WHAT THE TASK REQUIRES: Show every line of the data where the word "computer" can be found.

Stored records
-- Opening Marker --

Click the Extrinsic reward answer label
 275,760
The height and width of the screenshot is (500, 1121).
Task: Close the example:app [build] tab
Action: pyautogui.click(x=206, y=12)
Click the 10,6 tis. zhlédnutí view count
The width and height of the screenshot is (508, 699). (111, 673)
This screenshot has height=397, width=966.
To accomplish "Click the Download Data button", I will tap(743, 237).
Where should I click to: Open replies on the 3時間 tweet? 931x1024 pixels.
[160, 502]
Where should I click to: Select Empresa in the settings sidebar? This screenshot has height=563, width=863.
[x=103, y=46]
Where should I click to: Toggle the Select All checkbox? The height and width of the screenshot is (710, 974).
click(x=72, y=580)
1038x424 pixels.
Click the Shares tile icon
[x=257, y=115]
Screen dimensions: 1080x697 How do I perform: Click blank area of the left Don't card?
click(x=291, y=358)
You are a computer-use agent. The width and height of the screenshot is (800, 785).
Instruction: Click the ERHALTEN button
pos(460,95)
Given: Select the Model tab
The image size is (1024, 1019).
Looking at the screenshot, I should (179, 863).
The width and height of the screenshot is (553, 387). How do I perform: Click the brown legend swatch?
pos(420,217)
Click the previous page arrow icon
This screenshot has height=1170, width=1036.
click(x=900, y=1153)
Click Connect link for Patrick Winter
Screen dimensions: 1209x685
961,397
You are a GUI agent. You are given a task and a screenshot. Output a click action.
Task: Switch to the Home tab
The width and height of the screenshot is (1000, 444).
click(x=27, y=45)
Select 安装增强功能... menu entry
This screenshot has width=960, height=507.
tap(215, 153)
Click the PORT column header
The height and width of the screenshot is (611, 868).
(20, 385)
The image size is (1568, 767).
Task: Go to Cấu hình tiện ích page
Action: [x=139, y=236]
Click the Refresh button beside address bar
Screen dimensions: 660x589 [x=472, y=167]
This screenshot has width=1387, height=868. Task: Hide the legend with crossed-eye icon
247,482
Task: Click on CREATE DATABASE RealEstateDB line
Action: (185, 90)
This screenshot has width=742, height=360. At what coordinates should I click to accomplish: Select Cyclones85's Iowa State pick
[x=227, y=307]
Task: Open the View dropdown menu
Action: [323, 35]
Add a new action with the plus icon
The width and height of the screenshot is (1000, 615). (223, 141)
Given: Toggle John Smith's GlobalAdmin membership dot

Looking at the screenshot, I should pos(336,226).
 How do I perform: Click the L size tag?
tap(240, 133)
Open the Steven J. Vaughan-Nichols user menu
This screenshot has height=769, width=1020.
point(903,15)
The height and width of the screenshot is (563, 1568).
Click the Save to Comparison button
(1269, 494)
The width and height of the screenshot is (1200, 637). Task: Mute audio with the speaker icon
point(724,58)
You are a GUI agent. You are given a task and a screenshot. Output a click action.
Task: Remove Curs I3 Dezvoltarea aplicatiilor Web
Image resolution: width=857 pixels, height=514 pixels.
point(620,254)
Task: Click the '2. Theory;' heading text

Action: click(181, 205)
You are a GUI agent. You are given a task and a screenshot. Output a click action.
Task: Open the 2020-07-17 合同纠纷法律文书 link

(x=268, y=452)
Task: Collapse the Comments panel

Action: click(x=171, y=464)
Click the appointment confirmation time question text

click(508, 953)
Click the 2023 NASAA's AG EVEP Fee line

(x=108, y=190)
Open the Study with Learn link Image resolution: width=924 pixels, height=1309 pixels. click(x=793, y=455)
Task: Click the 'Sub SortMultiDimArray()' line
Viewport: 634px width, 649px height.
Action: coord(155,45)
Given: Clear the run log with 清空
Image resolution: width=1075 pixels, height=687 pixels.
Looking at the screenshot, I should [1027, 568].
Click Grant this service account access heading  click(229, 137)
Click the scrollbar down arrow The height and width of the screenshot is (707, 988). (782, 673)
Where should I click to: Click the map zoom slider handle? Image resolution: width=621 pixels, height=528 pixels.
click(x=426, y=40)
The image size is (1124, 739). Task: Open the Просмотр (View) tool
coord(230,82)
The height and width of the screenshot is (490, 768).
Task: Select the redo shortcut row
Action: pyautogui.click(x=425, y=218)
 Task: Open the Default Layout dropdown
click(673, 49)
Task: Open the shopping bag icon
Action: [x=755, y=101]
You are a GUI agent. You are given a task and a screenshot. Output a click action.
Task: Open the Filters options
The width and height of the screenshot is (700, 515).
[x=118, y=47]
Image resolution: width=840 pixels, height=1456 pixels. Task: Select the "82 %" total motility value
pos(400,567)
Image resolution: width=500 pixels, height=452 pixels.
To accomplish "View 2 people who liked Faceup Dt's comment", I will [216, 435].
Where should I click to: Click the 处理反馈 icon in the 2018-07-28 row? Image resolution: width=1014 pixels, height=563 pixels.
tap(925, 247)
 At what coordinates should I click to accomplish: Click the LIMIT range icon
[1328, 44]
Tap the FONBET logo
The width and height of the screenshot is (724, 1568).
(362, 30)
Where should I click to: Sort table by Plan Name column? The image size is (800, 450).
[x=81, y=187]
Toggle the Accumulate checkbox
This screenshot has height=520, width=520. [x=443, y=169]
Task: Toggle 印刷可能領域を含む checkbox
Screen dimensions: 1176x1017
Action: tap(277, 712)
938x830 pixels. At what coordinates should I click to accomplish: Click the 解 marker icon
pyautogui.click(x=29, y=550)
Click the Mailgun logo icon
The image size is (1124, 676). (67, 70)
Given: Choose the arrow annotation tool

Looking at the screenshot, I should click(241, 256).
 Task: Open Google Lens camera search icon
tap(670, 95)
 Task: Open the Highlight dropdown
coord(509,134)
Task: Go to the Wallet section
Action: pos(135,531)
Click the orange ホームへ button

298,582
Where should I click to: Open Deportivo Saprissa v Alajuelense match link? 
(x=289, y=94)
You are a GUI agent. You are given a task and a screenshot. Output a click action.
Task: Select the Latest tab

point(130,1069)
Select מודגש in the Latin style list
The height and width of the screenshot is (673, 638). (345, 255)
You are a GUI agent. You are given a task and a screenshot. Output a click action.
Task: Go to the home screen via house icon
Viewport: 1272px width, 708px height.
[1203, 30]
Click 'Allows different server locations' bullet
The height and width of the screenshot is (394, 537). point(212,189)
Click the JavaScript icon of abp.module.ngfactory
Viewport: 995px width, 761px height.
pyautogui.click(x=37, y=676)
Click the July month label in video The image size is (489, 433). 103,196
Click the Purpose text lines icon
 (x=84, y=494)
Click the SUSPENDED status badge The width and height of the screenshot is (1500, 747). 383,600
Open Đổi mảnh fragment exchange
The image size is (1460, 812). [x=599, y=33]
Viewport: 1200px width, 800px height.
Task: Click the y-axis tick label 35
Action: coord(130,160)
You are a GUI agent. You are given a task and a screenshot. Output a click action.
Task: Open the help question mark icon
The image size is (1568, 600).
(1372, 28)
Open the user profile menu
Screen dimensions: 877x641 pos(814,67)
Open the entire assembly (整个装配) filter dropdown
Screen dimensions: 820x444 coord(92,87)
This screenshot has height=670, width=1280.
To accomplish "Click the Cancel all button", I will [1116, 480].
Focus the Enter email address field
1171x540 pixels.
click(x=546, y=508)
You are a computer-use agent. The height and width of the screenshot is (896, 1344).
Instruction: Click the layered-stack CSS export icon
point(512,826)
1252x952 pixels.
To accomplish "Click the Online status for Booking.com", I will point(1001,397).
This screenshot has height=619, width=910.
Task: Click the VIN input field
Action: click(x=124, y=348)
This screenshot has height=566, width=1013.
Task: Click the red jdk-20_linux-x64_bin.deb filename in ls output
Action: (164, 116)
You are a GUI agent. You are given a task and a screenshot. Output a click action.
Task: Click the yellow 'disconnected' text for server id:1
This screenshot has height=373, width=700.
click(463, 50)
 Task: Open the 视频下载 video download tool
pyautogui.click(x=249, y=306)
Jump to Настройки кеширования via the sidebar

-- Closing Marker --

ANSWER FOR THIS EXERCISE:
You are a computer-use agent. The width and height of the screenshot is (800, 785).
You are a computer-use agent. The height and width of the screenshot is (896, 1344).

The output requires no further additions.